WORK TASK - Begin at the line containing "Given: Open Журналы сканирования in sidebar" and copy each line exactly through the end of the records, leaving out what comes before.

(Saved entries)
+++

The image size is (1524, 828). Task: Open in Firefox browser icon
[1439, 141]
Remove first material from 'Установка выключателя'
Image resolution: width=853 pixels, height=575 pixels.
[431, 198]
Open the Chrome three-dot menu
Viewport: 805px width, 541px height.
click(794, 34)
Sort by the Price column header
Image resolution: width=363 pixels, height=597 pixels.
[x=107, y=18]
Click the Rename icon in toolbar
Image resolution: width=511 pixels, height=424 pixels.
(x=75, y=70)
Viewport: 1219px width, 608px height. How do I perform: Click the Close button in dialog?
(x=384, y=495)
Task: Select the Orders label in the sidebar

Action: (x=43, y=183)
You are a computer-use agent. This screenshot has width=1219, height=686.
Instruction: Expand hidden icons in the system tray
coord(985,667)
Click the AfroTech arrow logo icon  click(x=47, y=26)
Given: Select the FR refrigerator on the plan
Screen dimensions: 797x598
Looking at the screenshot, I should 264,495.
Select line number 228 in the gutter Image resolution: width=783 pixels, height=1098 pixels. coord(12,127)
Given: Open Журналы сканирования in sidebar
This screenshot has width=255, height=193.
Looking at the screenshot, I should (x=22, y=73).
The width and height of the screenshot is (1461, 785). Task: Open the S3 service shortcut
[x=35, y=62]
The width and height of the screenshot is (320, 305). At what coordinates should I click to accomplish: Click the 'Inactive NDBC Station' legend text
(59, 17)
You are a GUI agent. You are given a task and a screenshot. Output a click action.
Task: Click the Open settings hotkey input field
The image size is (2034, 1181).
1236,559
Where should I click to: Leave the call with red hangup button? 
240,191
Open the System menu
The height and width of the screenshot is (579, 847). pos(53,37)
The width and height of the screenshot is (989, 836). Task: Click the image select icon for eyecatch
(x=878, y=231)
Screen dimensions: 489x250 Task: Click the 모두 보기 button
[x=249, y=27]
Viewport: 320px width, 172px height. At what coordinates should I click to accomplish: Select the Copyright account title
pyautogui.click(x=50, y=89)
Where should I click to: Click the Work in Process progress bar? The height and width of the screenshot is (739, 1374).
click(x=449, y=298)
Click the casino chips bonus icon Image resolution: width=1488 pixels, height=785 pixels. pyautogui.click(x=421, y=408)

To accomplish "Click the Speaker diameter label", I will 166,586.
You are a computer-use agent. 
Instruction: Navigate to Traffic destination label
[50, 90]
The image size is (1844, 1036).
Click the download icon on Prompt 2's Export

+++

RESULT -
Given: Open Журналы сканирования in sidebar
This screenshot has width=255, height=193.
Looking at the screenshot, I should (x=22, y=73).
The width and height of the screenshot is (1461, 785). Task: Open the S3 service shortcut
[x=35, y=62]
The width and height of the screenshot is (320, 305). At what coordinates should I click to accomplish: Click the 'Inactive NDBC Station' legend text
(59, 17)
You are a GUI agent. You are given a task and a screenshot. Output a click action.
Task: Click the Open settings hotkey input field
The image size is (2034, 1181).
1236,559
Where should I click to: Leave the call with red hangup button? 
240,191
Open the System menu
The height and width of the screenshot is (579, 847). pos(53,37)
The width and height of the screenshot is (989, 836). Task: Click the image select icon for eyecatch
(x=878, y=231)
Screen dimensions: 489x250 Task: Click the 모두 보기 button
[x=249, y=27]
Viewport: 320px width, 172px height. At what coordinates should I click to accomplish: Select the Copyright account title
pyautogui.click(x=50, y=89)
Where should I click to: Click the Work in Process progress bar? The height and width of the screenshot is (739, 1374).
click(x=449, y=298)
Click the casino chips bonus icon Image resolution: width=1488 pixels, height=785 pixels. pyautogui.click(x=421, y=408)

To accomplish "Click the Speaker diameter label", I will 166,586.
You are a computer-use agent. 
Instruction: Navigate to Traffic destination label
[50, 90]
The image size is (1844, 1036).
Click the download icon on Prompt 2's Export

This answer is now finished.